Carb up!


I don’t know about you, but I am a carb person. Our body craves carbs because our body NEEDS carbs. I have curbed a lot of cravings because I keep myself on a high-carb diet (I’m not perfect – I ate 3 tablespoons of natural peanut butter right after dinner, but I’m human and peanut butter is amazeballs). If you’ve heard of Freelee The Banana Girl (Aussie girl, very popular with her fruit-based regimen and has a kick-ass body solely because of her high-card low-fat diet) she vouches completely for the high-carb diet. I’ll definitely follow up with some more research as to why a high-carb diet can be great for your fitness goals (but everyone is different!).

I’ve decided to post some great meal ideas that are awesome right after a workout or if you’re really craving something heavier and satisfying without the guilt.

In my picture above, I made a healthier, vegan version of the Dutch dish Boerenkool which essentially is mashed potato, kale, nutmeg, butter, and bacon and/or sausage, etc.

What I used (serves 3-4):

  • 2 organic russet potatoes
  • 2 cups kale, diced
  • 1 white onion, diced
  • 2 gloves garlic, minced
  • 2 tbsp grape seed or coconut oil
  • 1/2 cup of almond milk (or any milk of your choice – unsweetened)
  • Himalayan/sea salt to your desired taste
  • pepper for seasoning
  • pinch cayenne pepper
  • pinch of nutmeg (optional)
  • crushed chilli’s (because I love spice)

Scrub the potatoes (if you’re like me and enjoy eating the skin) and steam/or bake for 30 – 40 minutes until tender

Heat oil on a skillet and cook onion and garlic till it becomes aromatic and translucent. Set aside

Once potatoes are cooked, let cool for a minute or so to avoid burning yourself and mash the potatoes. Stir in onions and garlic and mix together. Transfer to skillet and add remaining ingredients, milk last. Add more grape seed or coconut oil if desired for more creaminess.

Serve with a generous side of roasted vegetables and enjoy :).

Next: Grilled Cashew Cheese Sandwich (nope, it’s not real cheese!). Great lunch for a “cheat day” with minimal guilt.

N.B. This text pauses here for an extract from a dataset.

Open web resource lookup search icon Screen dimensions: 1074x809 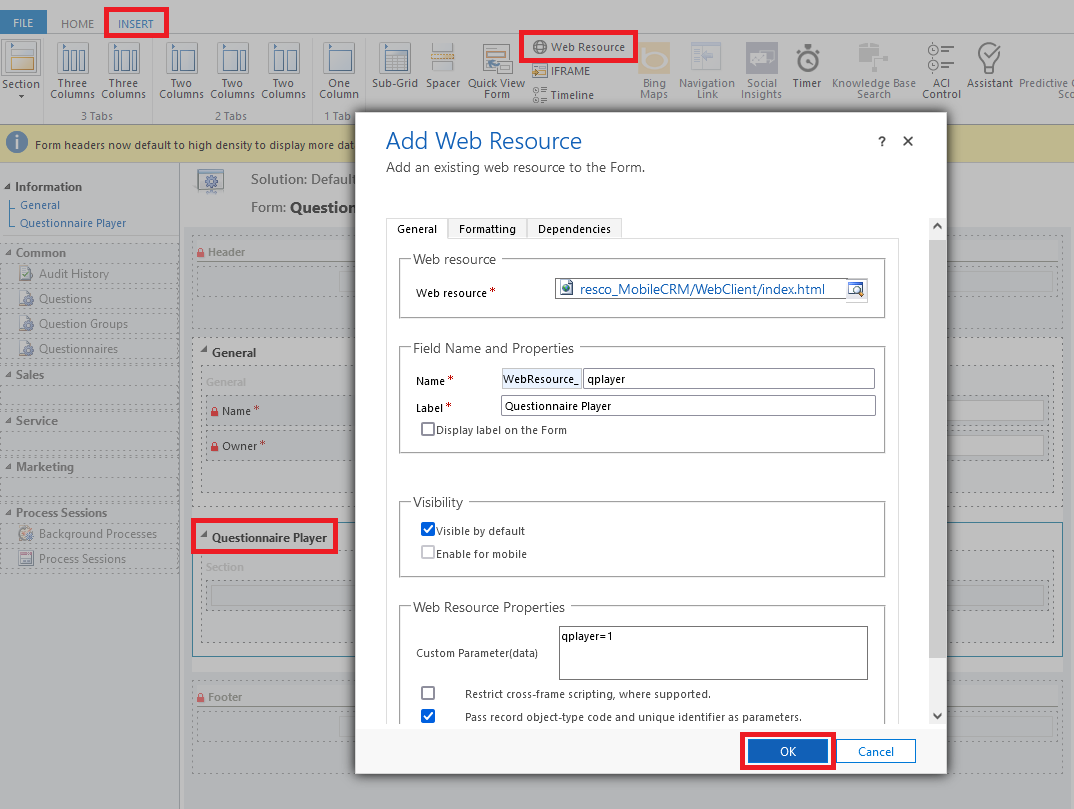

This was the closest I have ever come to simulating vegan mozzarella in the most simplified way. It melted, it was stretchy, it was perfection – to me at least. I found a great vegan mozzarella recipe from this website:   .. i made my own change to get a thicker consistency, it took playing around with it to get the texture I really wanted. Be patient!

For this sandwich I used two slices of organic spelt and rye bread, and handful of spinach.

Instead of frying it on a pan, I used a Foreman grill which is ironic because it’s purpose is solely for meat and it’s only ever been used for vegetarian purpose. Hazzah!

If you don’t have a grill, fry it with some grape seed or coconut oil and press down firmly with a spatula so that the mozzarella melts properly without burning the bread. Meh, I’m sure you get it, it’s a judgement call :P.

Breakfast: I feel like I have this entire post backwards…

Steel Cut oats in a mason jar! The take-to-work breakfast/snack solution!


Ingredients (Serves 1):

  • 1/3 cup steel cut oats
  • 2/3 cup almond milk or any milk of your choice
  • 1/2 tsp stevia or 1 tbsp organic pure maple syrup
  • 2 – 3 fried figs or any dried fruit of your choice
  • pinch of cinnamon, ginger and nutmeg
  • 1/4 cup of walnuts (optional)

Gently boil the milk in a pot and add oats and stevia. Let cook for 5 – 10 minutes then add maple syrup. Let simmer until cooked.

Add dried fruit and/or nuts and let sit in a jar to soften. Enjoy 🙂

Another option is to put the ingredients in a slow cooker overnight for the flavours to really come out :).

Anyways, I’m getting hungry and it’s 11:30pm.. I should probably brush my teeth before I reach for another spoonful of peanut butter.